Be warned, this may take some time to sink in. But there are many problems that fit this pattern, and once used to this way of thinking (takes even more time) it is actually very simple and powerful.

We are going to write a function flatten that flattens an arbitrarily deeply nested list.

This means that when the function is done, it can use itself.

Therefore, when iterating through a nested list, we can use flatten to flatten it, and add that flat list to our result. Non-list values are added to the result without modification:

def flatten(lst):
    result = []
    loop through lst
        if the element is a list, flatten(elem) and put the values in result
        otherwise the element is non-list and should be added as-is
    return result

What will happen is that each time it encounters a list, it will call itself with that list as the argument. That argument will have 1 less nesting level. Which means that eventually we come to the situation where we have an already flat list. If we look at the code above we see that such a list would simply be copied and our function returns. Because it returned, it will allow the previous call to return as well because it flattened all its lists. Which in turn allows the previous to finish and so on, until the whole list is flat.

So in general:
1) Split up the problem into less complex problems. They must eventually reach a trivial case.
2) Assemble the results to solve the current problem.
3) Make sure that the trivial cases are solved without recursion.

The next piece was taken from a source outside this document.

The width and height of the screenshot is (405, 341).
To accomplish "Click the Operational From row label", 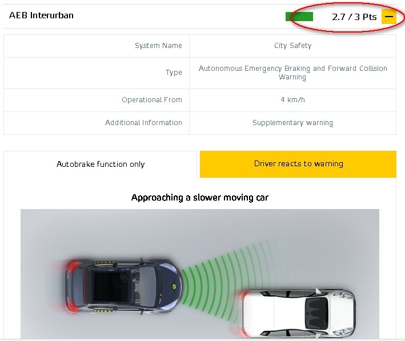I will click(152, 100).

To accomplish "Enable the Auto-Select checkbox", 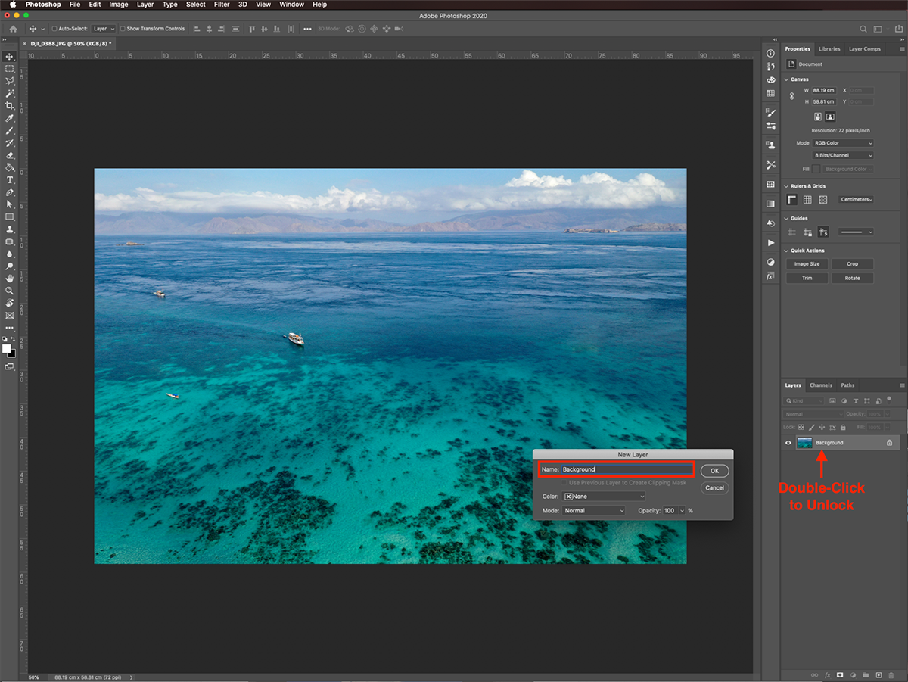I will [54, 29].
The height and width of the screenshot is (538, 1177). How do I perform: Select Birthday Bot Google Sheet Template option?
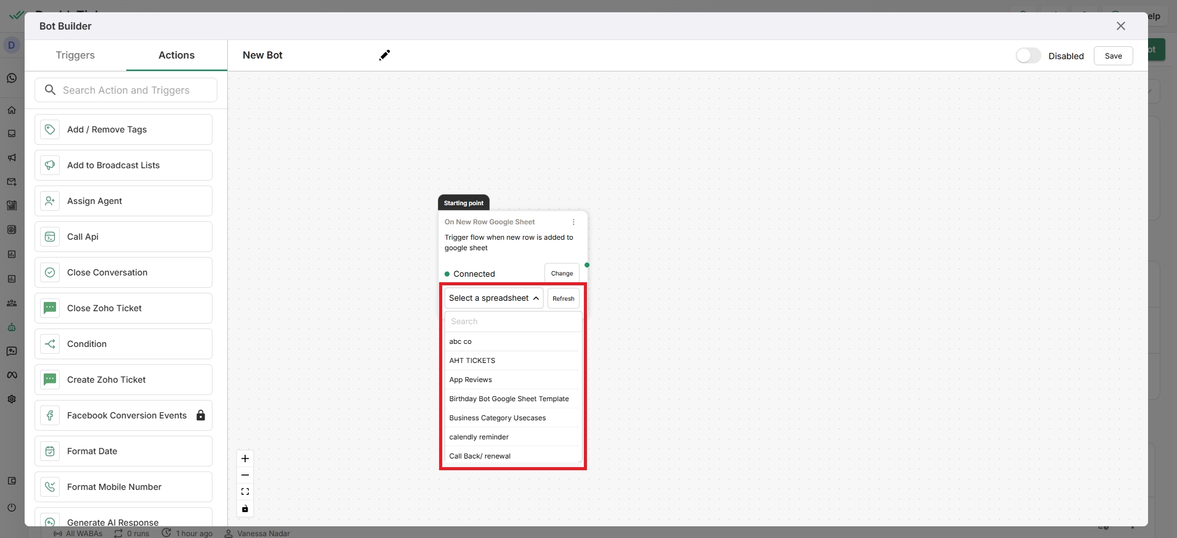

How the above corresponds to flatten:
1) Call flatten for each sub-list, which will each be 1 depth less
2) Add each value to result after flattening / add non-list values to result
3) A flat list gets copied and then returned, which then allows the rest to be solved.

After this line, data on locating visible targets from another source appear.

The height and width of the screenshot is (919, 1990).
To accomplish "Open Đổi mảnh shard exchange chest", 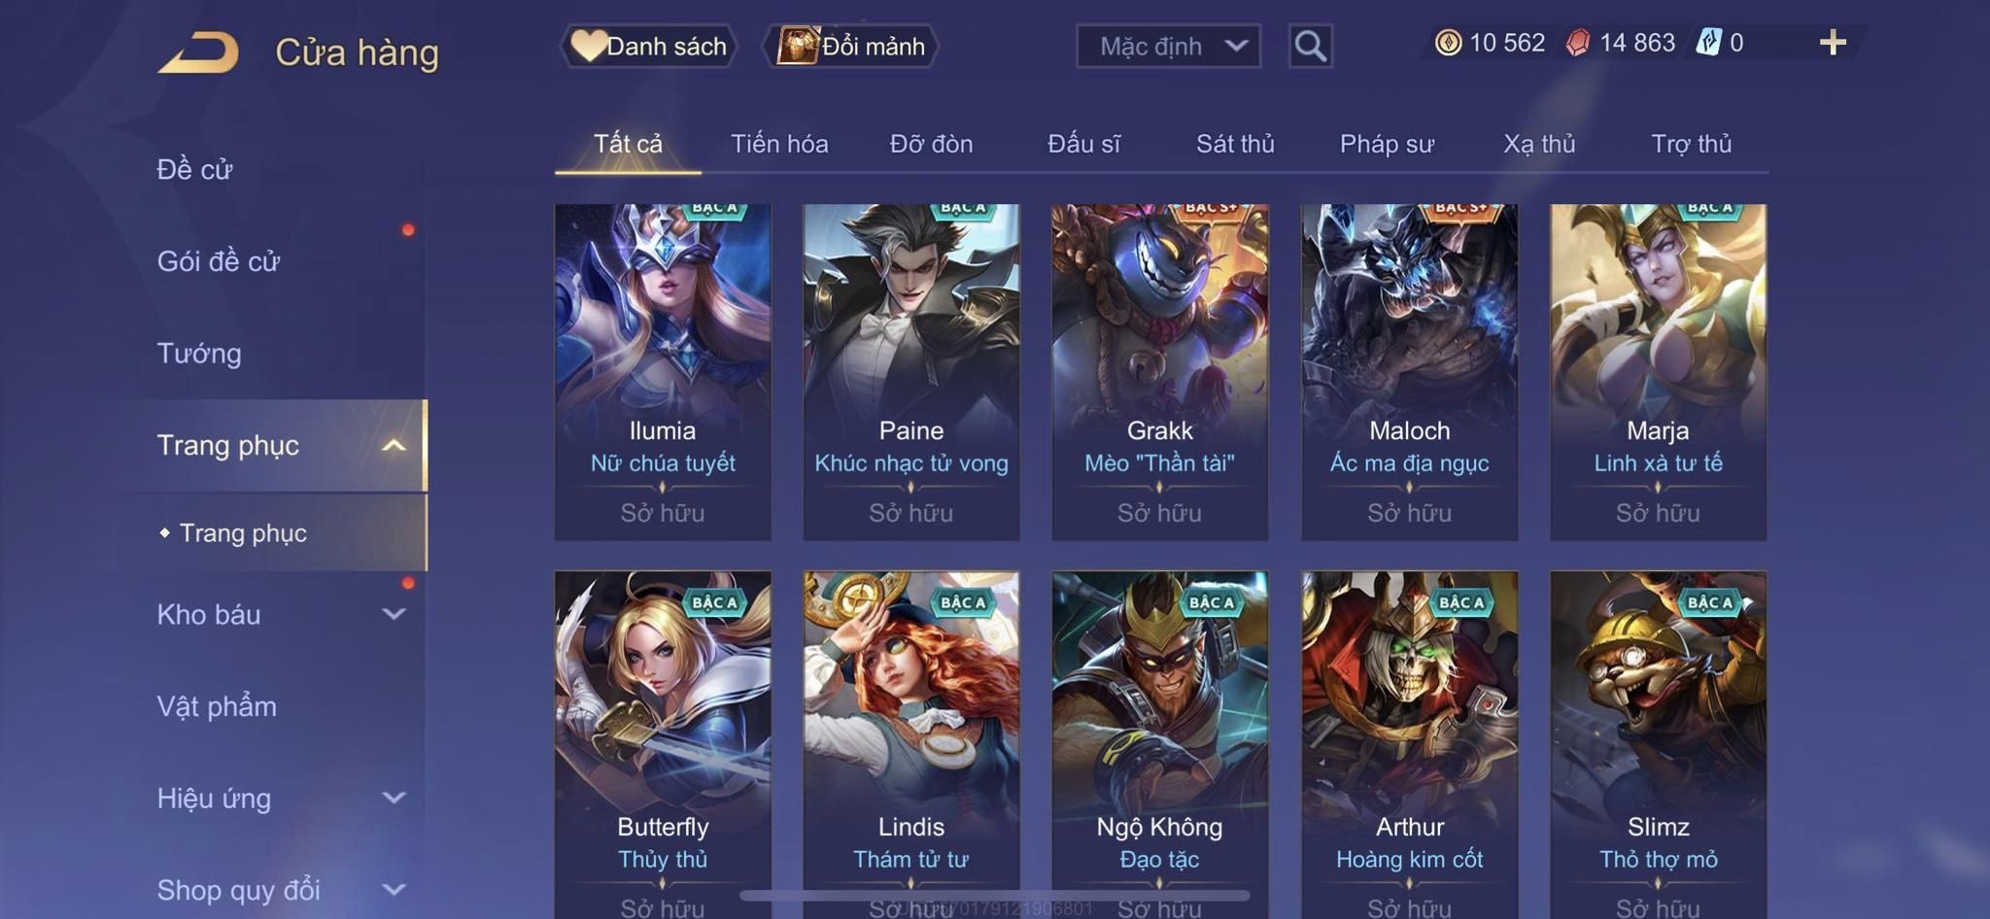I will coord(851,46).
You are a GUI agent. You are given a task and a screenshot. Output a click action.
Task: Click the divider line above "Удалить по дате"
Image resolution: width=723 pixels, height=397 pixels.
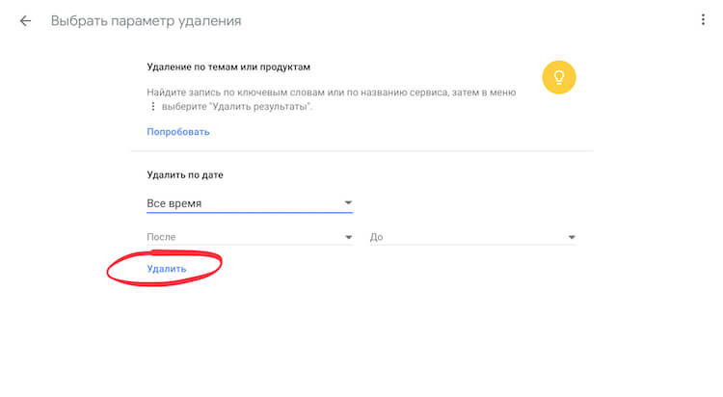pyautogui.click(x=362, y=151)
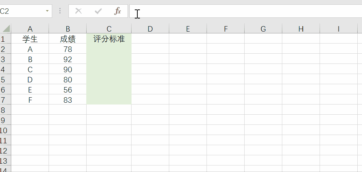Click the Enter checkmark formula icon
362x172 pixels.
tap(98, 11)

Some more help in getting this to sink in:

Read the above code. Just assume that the flatten call will do what it's supposed to without considering why it does.
Convince yourself of that with that assumption, the correct result will be produced.

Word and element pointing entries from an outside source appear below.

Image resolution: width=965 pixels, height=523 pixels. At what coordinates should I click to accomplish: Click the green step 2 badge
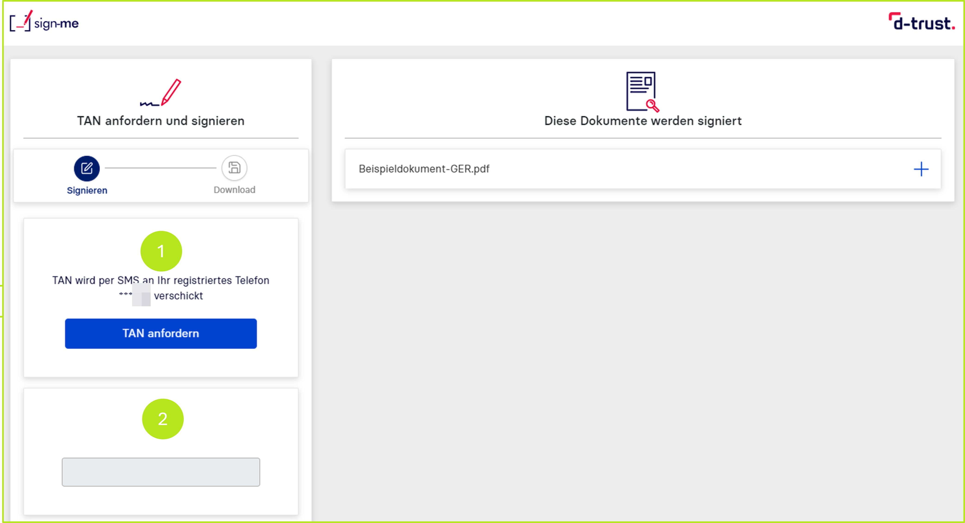[x=163, y=419]
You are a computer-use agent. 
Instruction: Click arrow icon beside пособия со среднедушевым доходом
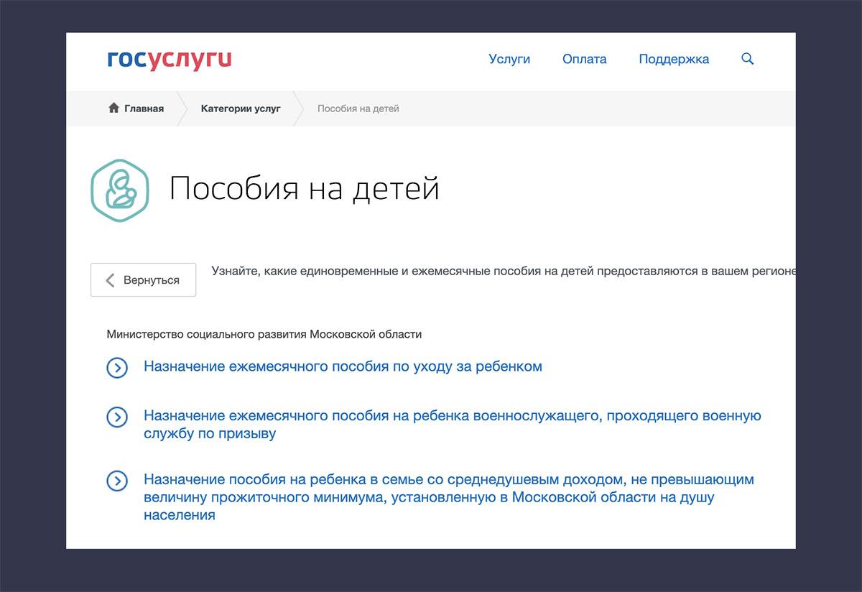117,481
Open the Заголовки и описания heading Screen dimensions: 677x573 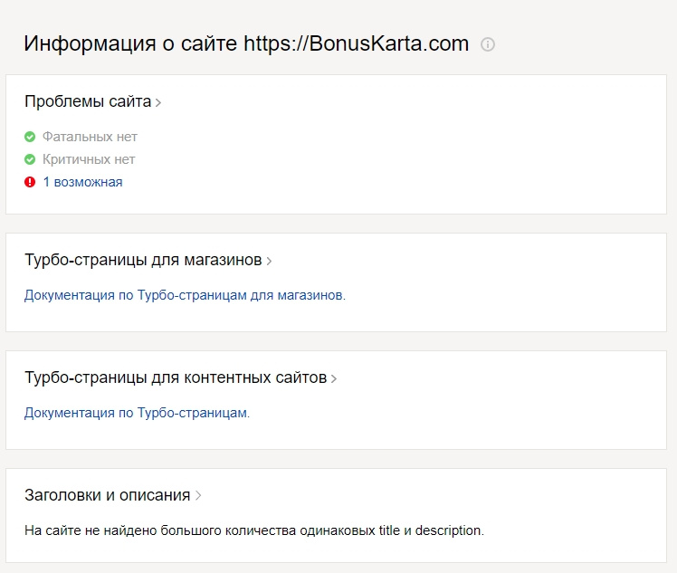click(x=107, y=496)
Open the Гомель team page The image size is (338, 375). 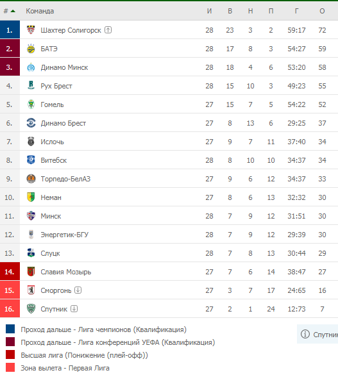click(x=52, y=104)
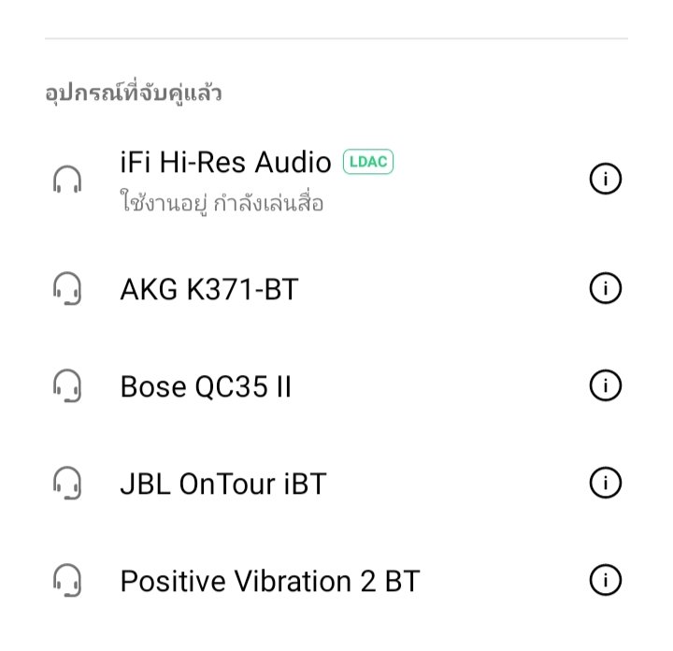Connect to JBL OnTour iBT
The image size is (673, 651).
[x=223, y=484]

Convince yourself of that the depth of the lists is reduced by 1 every time flatten is called, and that this eventually leads to flat lists only.

Convince yourself of that flat lists cause flatten to return without recursion.

Convince yourself of that every time flatten runs, everything is split up into simpler problems that will eventually be solved, the problem will never grow, it will only shrink, and never get stuck, therefore the whole thing will get solved.


I couldn't make heads or tails on how to do it the way CodeAcademy intended, so I ended up doing it my own way. It avoids taking a for loop within a for loop, but also avoids appending and creating an extra variable.

Is this a coincidental way to do this or something that would be applicable to more than just this particular, 2-list question?


This takes advantage of Python's ability to concatenate two lists. It's probably the slowest method for doing this. results.append() is faster, as is results.extend(). The nested loop approach would be the slowest of all, most likely, but it doesn't hurt to be able to write and understand how it works. Seeing the basic mechanics often helps us get a better understanding of the abstracted methods for performing the same function.


@ionatan Thank you for your reply. I still struggle with the concept of a function calling itself from within. I somehow think that the function might (and does, if the lists are nested) call itself before it's finished running for the first time. I don't know why this works. but I understand the concept.